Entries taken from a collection
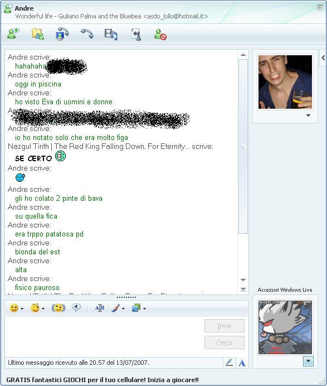Open the color scheme paintbrush menu
The width and height of the screenshot is (327, 386).
point(118,308)
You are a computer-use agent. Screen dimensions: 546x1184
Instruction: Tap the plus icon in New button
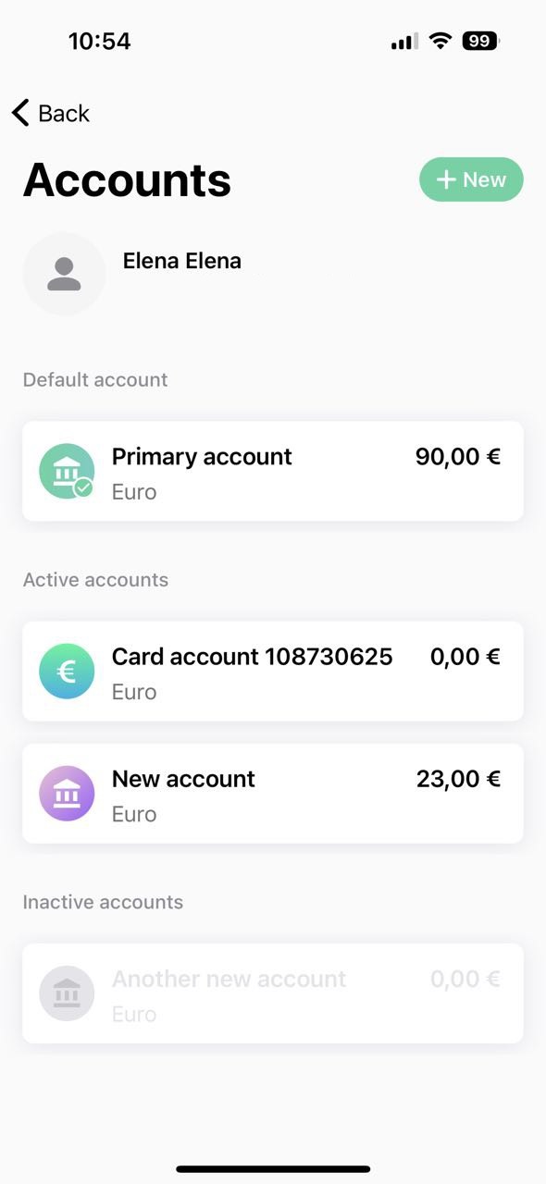(447, 179)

_YOUR GOAL_. Would you transcribe, exactly and only, the lines from the one that contains "You are a computer-use" through the last line of the data above, without any pictures?

_ANSWER SPACE_.
You are a computer-use agent. Screen dimensions: 546x1184
Instruction: Tap the plus icon in New button
(447, 179)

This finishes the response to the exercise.